— Given problem —
Can you copy the material again, starting at its beginning and ending at the line that contains "Action: point(290,1319)", with "preferences" replaced by "settings" and nothing else changed? Leave the pictures out of your answer.

=-=-=-=-=

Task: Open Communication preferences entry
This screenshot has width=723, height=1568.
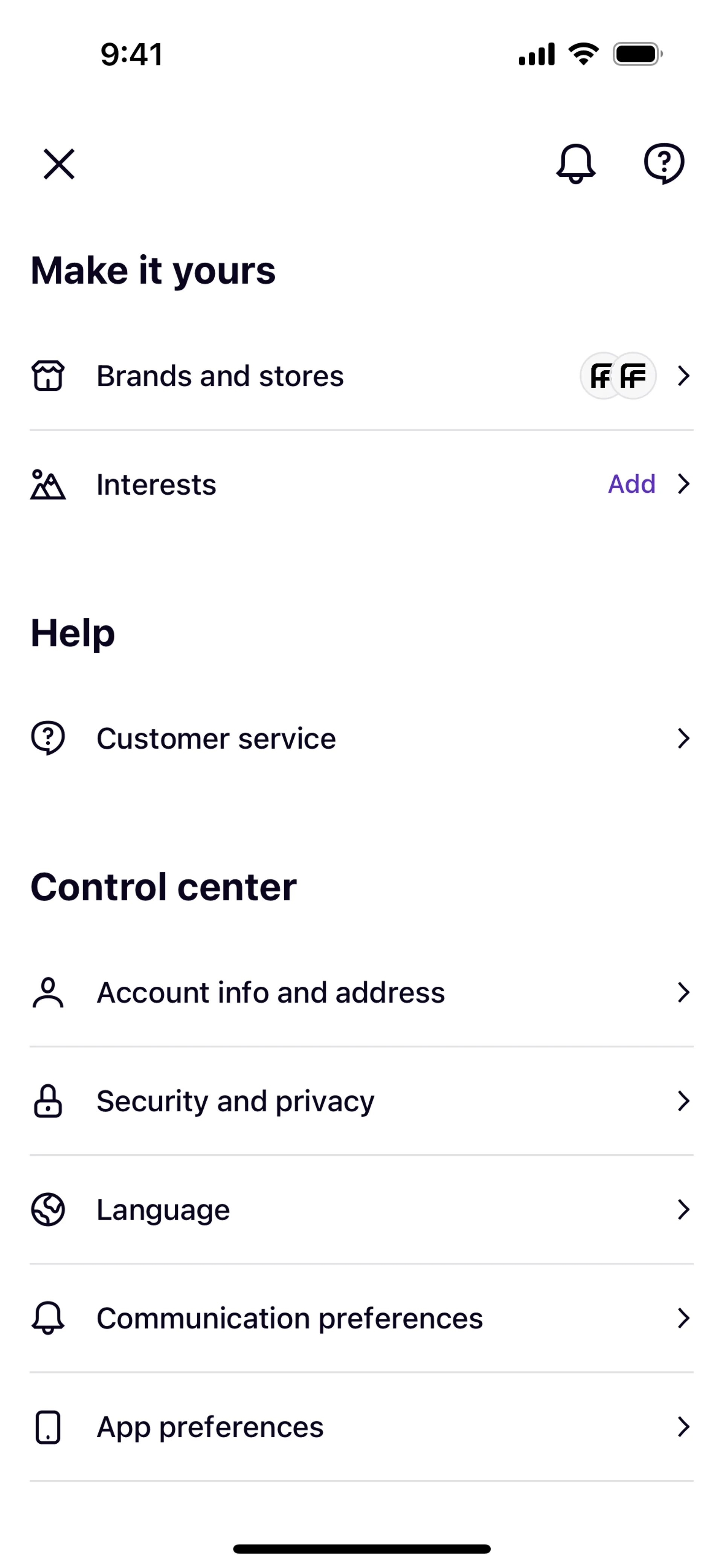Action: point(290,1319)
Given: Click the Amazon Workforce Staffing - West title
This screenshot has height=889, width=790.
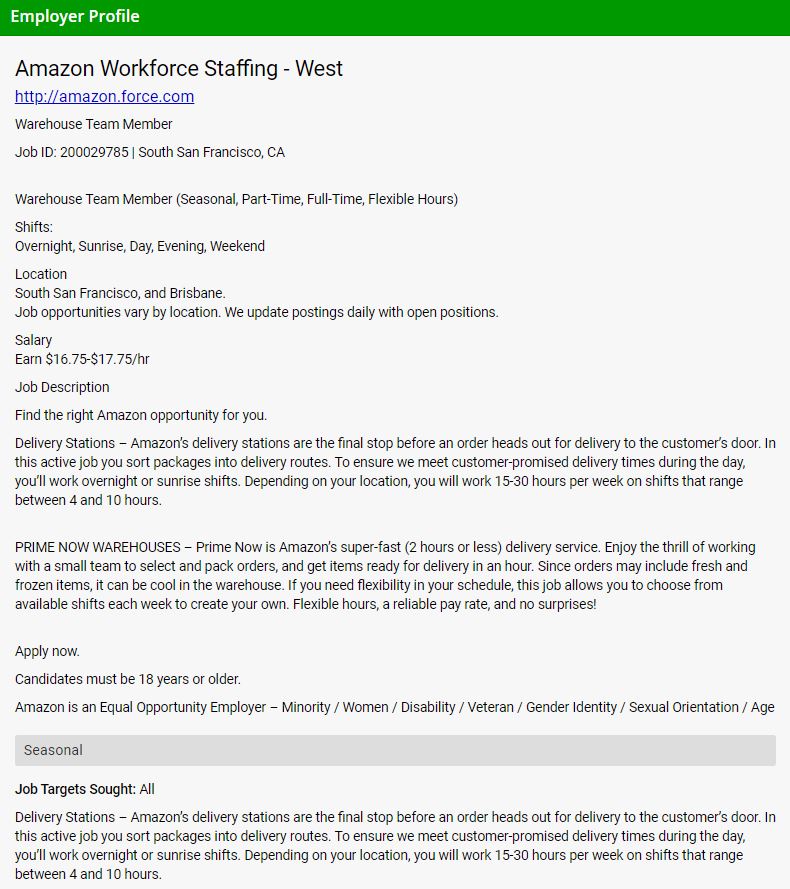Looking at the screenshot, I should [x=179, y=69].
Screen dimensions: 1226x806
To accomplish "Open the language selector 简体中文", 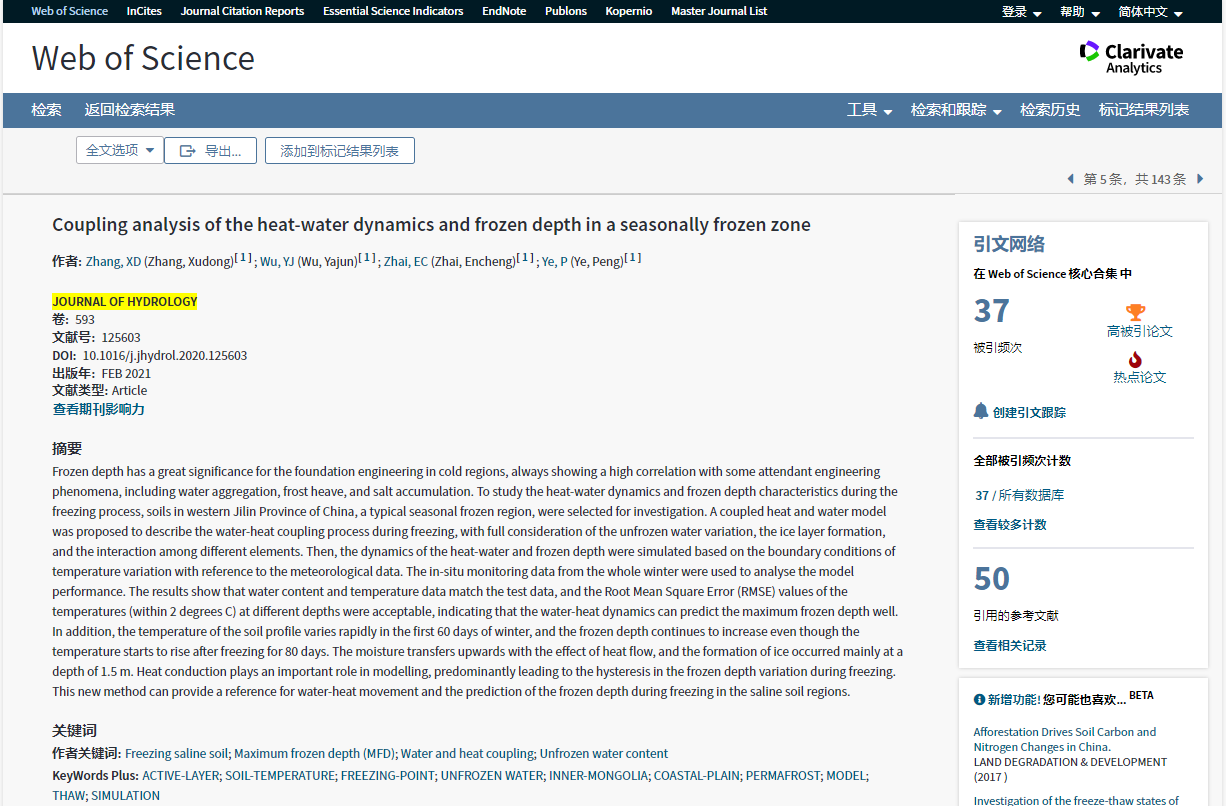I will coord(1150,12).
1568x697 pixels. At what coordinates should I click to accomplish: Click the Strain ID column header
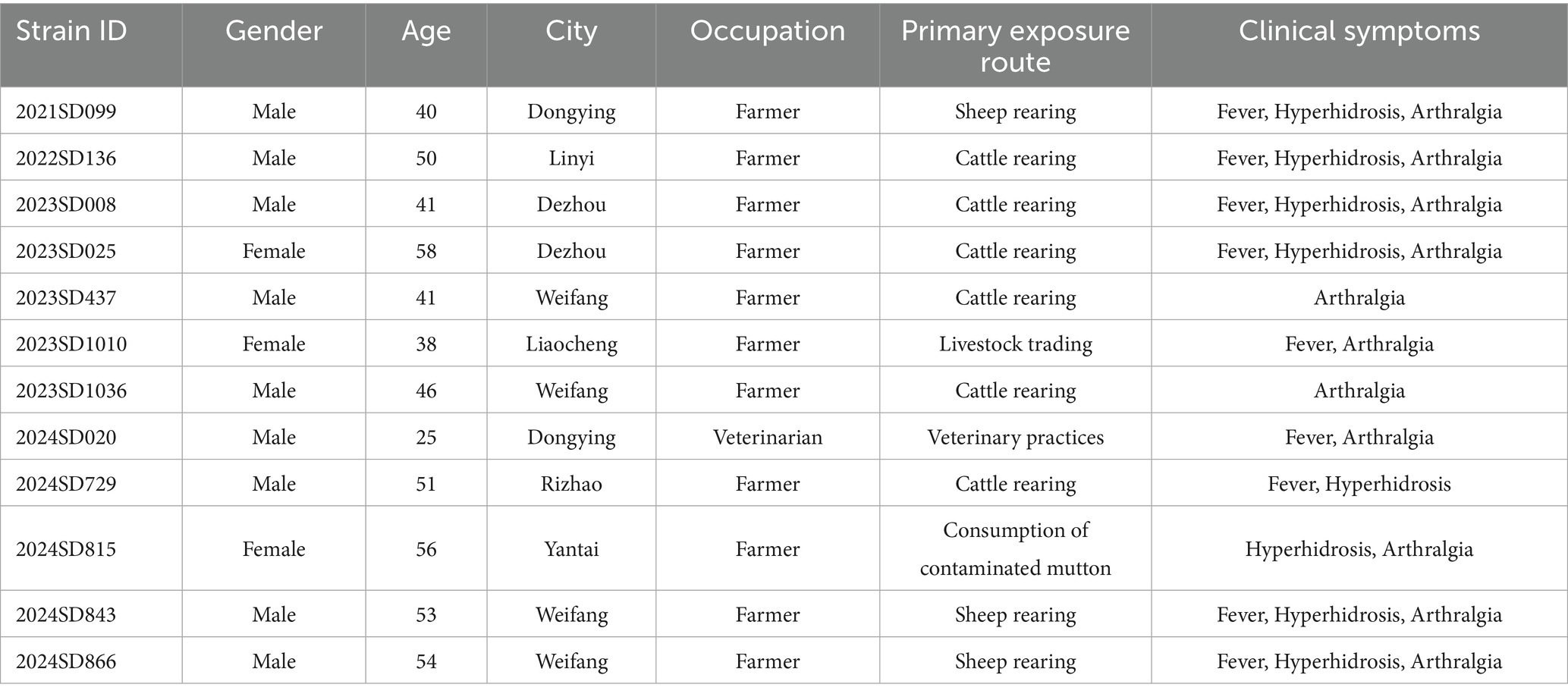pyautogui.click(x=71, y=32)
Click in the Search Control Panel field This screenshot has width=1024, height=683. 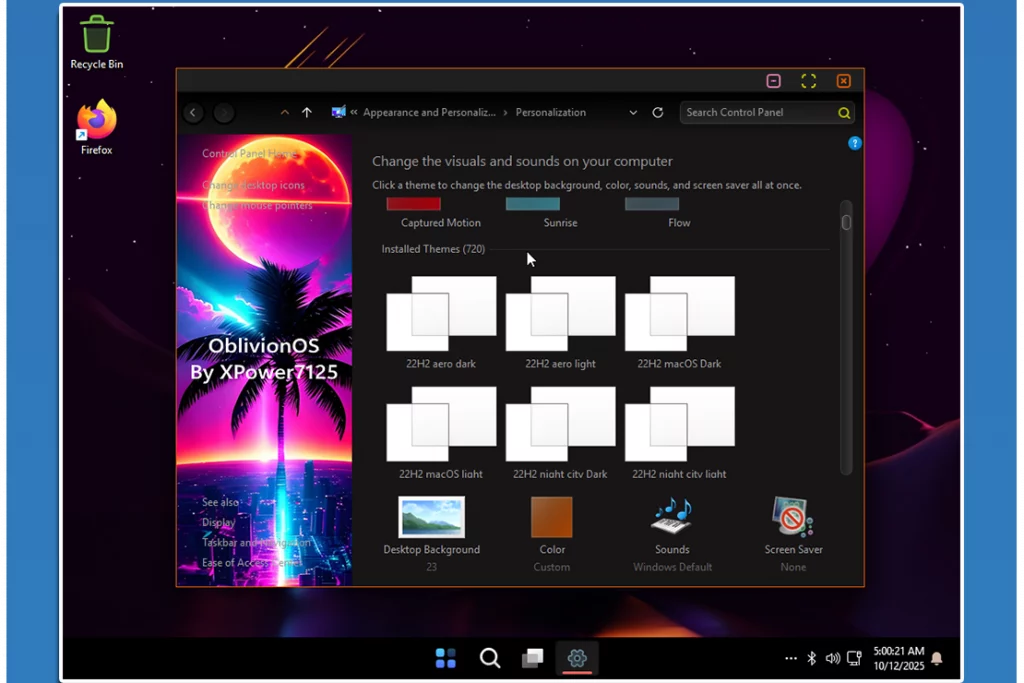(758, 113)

=-=-=-=-=

— The completed task —
Task: Open Communication settings entry
This screenshot has width=723, height=1568.
Action: point(290,1319)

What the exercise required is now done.